Courchesne ended up spending the entire day in an experience he described as “eye-opening.”
Minter, a longtime resident of Woodland Park, a neighborhood within Birmingham’s North Titusville community, has built numerous sculptures on land next to his home. The sculptures, which reference African slavery in the United States, the struggles from the Civil Rights era of the 1960s, and contemporary issues concerning race, make up what Minter calls his “African Village in America.”
Courchesne said Souls Grown Deep, a nonprofit that seeks to promote Black artists from the South, approached him with an idea for preserving Minter’s work. Upon seeing the work, it was “obvious” what UA needed to do.
“Everything that’s going on in this country today still reflects these conversations,” Courchesne said. “The fact that we’re circling back to voting rights again in the early 21st century is just an obvious example of why [Minter’s] work is still relevant and important today.”
UA recently completed the first phase of its project to digitally preserve Minter’s work. The effort to digitally maintain the African Village and promote Minter’s work will involve taking numerous high-resolution photographs of the environment and combining them into one giant composite that viewers can virtually explore.
This digital environment will be available online, as well as in an exhibition at UA’s Paul R. Jones Museum in Tuscaloosa, Alabama.
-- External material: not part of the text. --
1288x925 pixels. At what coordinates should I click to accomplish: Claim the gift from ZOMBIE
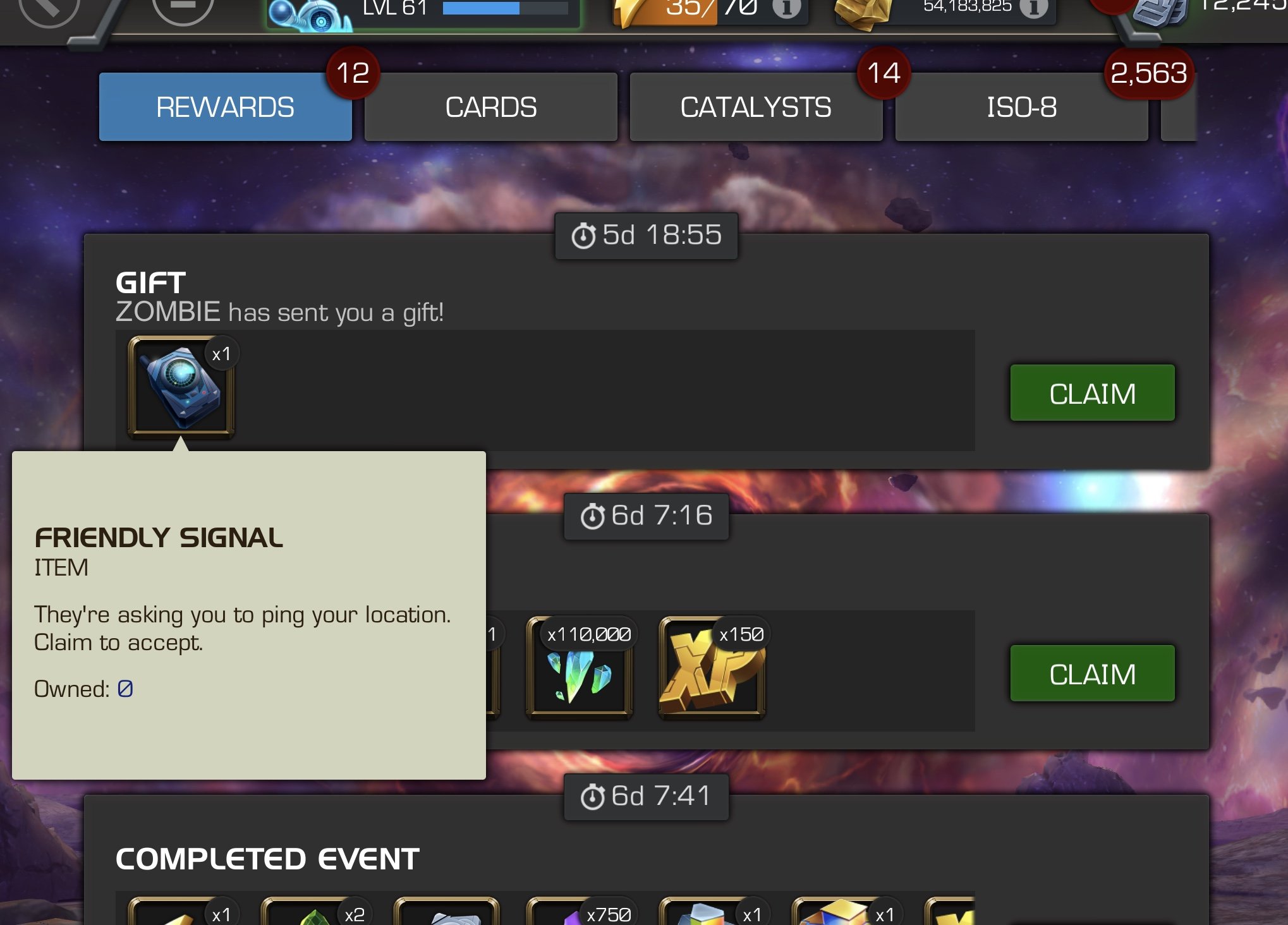1093,393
While Courchesne hopes to have Minter’s website live by the fall of 2022, UA has multiple years of work left to do on the project.
So far, UA has performed drone photography above the site, but moving forward they intend to take photographs on the grounds of the space from lots of angles to form a digital, three-dimensional space.
On that day a year ago, when Courchesne and his team arrived at Minter’s home to take pictures, Courchesne realized that the scope of the project needed to be broadened.
“My wife is an American historian,” he said. “I’m well aware of a lot of his context, but to hear it from [Minter’s] perspective was eye opening, so it became apparent to me in that conversation that, while we were there to collect the work, we needed to expand the project to collect [Minter] and that experience I had.”
Since then, another UA team was sent out to record Minter’s words, personality, and look, in addition to his work.
“What I wanted was to make it so that everybody who wants to can have the experience that I had, walking through the sculpture garden with [Minter], hearing [him] talk, and just sort of absorbing some of his wisdom,” Courchesne said.
Rachel Stephens, an associate professor of art history at UA, heads the team that conducted the interviews with Minter. Given her field, Stephens and her team are trying to document Minter and his work from an art history perspective by amassing of footage of Minter during the interviews. Currently, they are collecting nuts-and-bolts data about his work to get the online portion of the project up.
Though Minter is not well known in the art history world, “I think his work deserves a place there because it’s the story of this self-taught artist who came through the Civil Rights [era] in Birmingham, [and] has taken it upon himself to use his experience and his artistic prowess to create this incredible installation of work that tells the story of his life and his vision,” Stephens said.